It is the most effective way to backtest any strategy in a few minutes. However, it demands little coding efforts in ‘Pine Editor’ and verifies the results on the ‘Strategy Tester’ tab.

Pine script is the backbone behind these options, which is a simple programming language developed by Tradingview. It is lightweight, similar to Python coding, and one can achieve results with fewer code lines than other programming languages.

Advantages of Pine Editor – 1) No need to buy or convert the historical data as it comes readymade in Tradingview for all the users. 2) It is to learn as compared to any programming language. 3) Cloud Storage allows the traders to store their customized indicators.

‘Pine Editor’ is the place where a trader has to write the code. Select the Pine Editor option from the bottom line, as shown in the below image.

Image 13 – Pine Editor Option in Tradingview

Below is the simple code to extract and plot 10 SMA of Infosys.

Image 14 – Pine Code to Plot 10 SMA of Infosys

Image 15 – MA Crossover Strategy Pine Code

The above image shows the pine code details for the MA crossover strategy.
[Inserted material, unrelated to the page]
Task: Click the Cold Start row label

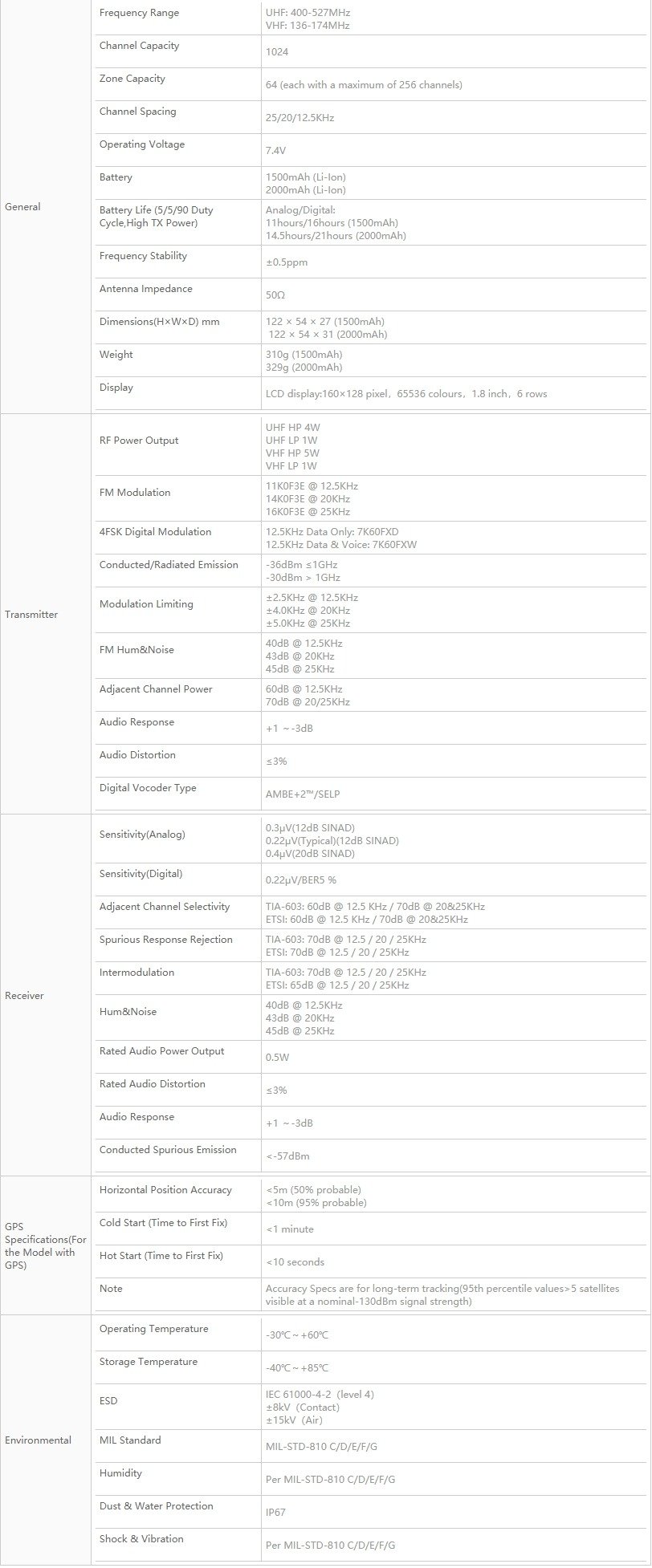Action: 163,1223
Long Trade - When 10 SMA crosses 50 SMA from down and RSI is greater than 60

Short Trade - When 10 SMA crosses 50 SMA from upside and RSI is less than 40

The above code is self-explanatory. If you are interested to learn more about Pine coding, then please refer to the below video.

Tradingview Alerts

Practically it isn't comfortable to sit in front of a computer screen waiting for our trade setups to occur. In this regard, alerts play a crucial role in notifying a trader that his trade setups occur.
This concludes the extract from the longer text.